**Document excerpt:**

Content starts

In one embodiment of the staples of the present invention, the fibers are “shoulder length fibers” which run across the bridge of the staple and extend past the shoulders of the staple at each side of the staple and run into the leg of the stable, but do not extend completely along the entire span staple. In one embodiment, the shoulder length fibers extend at least 0.5 mm, at least 2 mm, at least 1 mm, at least 4 mm, at least 5 mm, or at least 8 mm past the end of the shoulder. In one embodiment, the shoulder length fibers extend partially along the entire span of the staple.
In one embodiment of the staples of the present invention, the fibers are “bridge length fibers” which run across the bridge of the staple but do not extend past the end of shoulders 201. In one embodiment, the bridge length fibers do not extend past the start of the shoulder 200 (FIG 2).

Content ends

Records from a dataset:
Content starts

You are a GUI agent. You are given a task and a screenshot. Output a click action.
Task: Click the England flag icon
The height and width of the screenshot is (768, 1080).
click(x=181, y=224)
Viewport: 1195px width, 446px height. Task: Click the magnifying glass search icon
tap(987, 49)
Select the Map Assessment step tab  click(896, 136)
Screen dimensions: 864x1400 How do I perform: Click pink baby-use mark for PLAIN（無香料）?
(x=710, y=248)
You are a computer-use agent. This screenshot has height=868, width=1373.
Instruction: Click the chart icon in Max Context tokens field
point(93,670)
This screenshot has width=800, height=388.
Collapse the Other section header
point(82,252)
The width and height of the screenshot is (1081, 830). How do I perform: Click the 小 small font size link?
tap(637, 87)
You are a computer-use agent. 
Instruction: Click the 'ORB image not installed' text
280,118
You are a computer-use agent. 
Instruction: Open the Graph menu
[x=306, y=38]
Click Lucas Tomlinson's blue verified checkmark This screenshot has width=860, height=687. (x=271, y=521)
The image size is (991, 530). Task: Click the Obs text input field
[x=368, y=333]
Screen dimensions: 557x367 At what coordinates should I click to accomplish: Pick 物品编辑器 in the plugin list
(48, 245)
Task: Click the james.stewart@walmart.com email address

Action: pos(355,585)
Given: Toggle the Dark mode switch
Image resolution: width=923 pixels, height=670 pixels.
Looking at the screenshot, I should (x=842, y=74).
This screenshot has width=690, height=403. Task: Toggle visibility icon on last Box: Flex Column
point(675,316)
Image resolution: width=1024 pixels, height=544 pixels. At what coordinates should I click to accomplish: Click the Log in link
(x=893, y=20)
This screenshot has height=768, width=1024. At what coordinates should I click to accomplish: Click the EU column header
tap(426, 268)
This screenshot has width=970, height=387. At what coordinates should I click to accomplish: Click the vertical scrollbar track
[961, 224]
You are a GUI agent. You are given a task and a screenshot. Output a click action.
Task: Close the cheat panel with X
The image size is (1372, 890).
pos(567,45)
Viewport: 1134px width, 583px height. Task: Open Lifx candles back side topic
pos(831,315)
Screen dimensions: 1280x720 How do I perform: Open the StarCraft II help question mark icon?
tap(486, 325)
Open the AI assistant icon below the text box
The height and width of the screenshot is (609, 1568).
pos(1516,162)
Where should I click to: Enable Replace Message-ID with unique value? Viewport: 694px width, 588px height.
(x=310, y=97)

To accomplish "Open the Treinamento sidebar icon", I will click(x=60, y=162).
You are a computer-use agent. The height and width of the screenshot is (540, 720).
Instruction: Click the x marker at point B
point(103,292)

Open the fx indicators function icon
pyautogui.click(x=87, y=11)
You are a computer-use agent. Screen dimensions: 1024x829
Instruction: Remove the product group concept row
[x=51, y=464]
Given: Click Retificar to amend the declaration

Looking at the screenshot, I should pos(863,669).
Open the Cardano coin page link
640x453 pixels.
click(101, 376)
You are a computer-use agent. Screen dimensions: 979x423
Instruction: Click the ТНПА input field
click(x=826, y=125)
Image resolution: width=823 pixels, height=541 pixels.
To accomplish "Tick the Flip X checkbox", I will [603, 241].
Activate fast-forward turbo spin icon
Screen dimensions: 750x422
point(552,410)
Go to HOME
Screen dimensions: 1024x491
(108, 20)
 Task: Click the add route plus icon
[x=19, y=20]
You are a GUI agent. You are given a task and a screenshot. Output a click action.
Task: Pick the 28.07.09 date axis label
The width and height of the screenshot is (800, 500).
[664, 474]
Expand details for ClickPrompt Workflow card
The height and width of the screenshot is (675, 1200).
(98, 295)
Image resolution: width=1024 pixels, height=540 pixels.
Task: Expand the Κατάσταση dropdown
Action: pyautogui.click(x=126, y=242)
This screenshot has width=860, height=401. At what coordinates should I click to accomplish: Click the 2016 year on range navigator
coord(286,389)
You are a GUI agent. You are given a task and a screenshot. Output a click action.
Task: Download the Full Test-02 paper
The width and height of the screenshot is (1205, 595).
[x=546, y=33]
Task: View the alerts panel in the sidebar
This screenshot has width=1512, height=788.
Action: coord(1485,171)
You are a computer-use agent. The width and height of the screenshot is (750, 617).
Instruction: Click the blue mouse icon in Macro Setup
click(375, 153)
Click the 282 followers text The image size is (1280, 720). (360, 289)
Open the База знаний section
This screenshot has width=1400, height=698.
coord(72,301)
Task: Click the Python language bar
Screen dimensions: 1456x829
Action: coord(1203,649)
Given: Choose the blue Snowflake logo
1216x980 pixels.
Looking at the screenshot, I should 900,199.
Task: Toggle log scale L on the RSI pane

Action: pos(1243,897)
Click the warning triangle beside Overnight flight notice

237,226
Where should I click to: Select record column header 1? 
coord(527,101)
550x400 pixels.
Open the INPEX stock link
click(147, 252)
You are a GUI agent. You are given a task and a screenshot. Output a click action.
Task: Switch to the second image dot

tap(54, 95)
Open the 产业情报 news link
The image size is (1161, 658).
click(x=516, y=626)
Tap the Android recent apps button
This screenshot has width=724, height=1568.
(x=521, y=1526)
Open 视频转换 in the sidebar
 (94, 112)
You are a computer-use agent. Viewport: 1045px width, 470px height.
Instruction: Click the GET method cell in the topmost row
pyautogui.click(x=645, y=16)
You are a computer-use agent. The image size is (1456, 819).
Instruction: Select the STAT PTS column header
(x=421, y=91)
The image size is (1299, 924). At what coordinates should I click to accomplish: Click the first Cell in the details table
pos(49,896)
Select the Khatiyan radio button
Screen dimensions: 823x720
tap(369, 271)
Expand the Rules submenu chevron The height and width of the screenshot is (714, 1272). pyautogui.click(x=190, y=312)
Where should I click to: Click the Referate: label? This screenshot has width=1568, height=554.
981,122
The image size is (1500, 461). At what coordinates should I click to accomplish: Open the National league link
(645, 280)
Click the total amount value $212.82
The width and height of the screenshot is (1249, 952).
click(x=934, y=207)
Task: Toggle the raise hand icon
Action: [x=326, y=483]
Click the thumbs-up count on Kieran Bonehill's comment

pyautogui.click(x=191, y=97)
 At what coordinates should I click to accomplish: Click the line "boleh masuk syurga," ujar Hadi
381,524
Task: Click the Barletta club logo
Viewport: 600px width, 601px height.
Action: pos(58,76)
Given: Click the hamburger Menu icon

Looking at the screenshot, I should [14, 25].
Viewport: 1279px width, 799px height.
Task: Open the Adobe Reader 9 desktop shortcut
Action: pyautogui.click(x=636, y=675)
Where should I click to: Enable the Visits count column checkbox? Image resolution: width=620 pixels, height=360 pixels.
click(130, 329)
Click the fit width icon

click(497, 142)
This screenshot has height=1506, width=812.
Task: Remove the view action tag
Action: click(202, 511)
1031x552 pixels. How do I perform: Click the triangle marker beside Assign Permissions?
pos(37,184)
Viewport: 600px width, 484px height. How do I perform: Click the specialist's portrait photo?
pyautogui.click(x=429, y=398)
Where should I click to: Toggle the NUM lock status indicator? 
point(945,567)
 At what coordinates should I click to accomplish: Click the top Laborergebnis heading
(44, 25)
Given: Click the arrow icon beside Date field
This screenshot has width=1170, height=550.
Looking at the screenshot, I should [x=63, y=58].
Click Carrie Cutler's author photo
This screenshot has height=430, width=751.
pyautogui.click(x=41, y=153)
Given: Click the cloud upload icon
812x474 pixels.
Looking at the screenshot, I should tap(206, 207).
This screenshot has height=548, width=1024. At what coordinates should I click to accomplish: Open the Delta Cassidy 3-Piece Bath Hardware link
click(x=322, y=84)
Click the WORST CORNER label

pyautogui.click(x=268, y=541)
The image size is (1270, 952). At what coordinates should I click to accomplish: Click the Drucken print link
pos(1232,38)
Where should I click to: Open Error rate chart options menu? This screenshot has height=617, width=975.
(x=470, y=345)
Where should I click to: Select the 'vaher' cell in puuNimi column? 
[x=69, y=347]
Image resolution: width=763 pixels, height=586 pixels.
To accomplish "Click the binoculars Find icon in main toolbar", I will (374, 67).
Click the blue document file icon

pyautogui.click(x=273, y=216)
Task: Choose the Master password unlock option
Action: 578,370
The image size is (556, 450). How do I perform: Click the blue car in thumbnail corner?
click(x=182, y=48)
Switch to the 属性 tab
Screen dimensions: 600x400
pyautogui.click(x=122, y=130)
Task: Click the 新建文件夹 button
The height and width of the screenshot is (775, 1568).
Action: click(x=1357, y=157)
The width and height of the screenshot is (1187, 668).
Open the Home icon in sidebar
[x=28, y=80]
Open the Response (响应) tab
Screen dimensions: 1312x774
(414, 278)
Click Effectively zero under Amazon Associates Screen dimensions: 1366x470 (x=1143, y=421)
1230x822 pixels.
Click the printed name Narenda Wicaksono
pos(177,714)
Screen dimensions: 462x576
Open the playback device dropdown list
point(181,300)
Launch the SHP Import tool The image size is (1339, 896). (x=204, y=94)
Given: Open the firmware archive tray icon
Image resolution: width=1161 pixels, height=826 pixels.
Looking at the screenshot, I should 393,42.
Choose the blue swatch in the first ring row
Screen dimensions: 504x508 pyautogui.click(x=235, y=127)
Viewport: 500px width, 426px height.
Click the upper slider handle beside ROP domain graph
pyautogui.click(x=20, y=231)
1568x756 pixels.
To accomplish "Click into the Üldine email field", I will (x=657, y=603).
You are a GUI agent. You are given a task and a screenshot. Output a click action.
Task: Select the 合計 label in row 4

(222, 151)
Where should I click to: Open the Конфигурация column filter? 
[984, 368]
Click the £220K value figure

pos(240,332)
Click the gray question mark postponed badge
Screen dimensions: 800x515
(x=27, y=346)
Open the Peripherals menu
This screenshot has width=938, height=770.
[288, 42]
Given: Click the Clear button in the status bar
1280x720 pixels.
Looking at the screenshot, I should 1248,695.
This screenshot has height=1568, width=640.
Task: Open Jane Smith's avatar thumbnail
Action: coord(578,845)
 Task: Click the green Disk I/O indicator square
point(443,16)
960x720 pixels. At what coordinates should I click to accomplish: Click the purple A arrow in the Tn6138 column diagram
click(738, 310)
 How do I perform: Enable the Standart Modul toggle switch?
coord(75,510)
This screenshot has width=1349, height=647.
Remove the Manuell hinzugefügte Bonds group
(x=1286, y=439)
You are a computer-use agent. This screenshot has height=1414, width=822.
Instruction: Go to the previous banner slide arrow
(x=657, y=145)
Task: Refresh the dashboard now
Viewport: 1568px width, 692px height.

Content ends

**Instructions:**
1 > Answer these questions from the excerpt on staple fibers.
(a) Besides running across the bridge and past the shoulders, what part of the staple do shoulder length fibers run into?
(b) What reference number marks the start of the shoulder?
(c) Past what point do bridge length fibers not extend?
2 > Carry the excerpt on staple fibers forward from its last sentence.
These items have no connection to the text on staple fibers.

**Per-task outputs:**
1 >
(a) The leg of the staple.
(b) 200.
(c) The end of shoulders 201.

2 >
In one embodiment of the staples of the present invention, fibers are “mid-length fibers” which run from the tip of the staple leg past the shoulder and into the bridge of the staple. In one embodiment the mid-length fibers run from the tip of the stable leg past the shoulder and 10%, 20%, 30%, 40% or 50% of the length of the bridge.
In one embodiment of the staples of the present invention, the fibers are “leg length fibers” which run from the tip of the staple leg through the top of the staple leg and extends past the shoulder into the bridge. In one embodiment, the leg length fibers do not extend past the start of the shoulder 200. In one embodiment, the leg length fibers do not extend past the end of the shoulder 201 (FIG 2).
In one embodiment of the staples of the present invention, the staple is comprised of a plurality of full length fibers and a plurality of shoulder length fibers.
In one embodiment of the staples of the present invention, the ratio between full length fibers and shoulder length fibers is 10: 1 to 1 : 1, 4: 1 to 1: 1, or 2.5: 1 to 1.5: 1.
In one embodiment of the staples of the present invention, the length of the full length fibers is in the range of 10-200 mm, 20-150 mm, or 25-70 mm.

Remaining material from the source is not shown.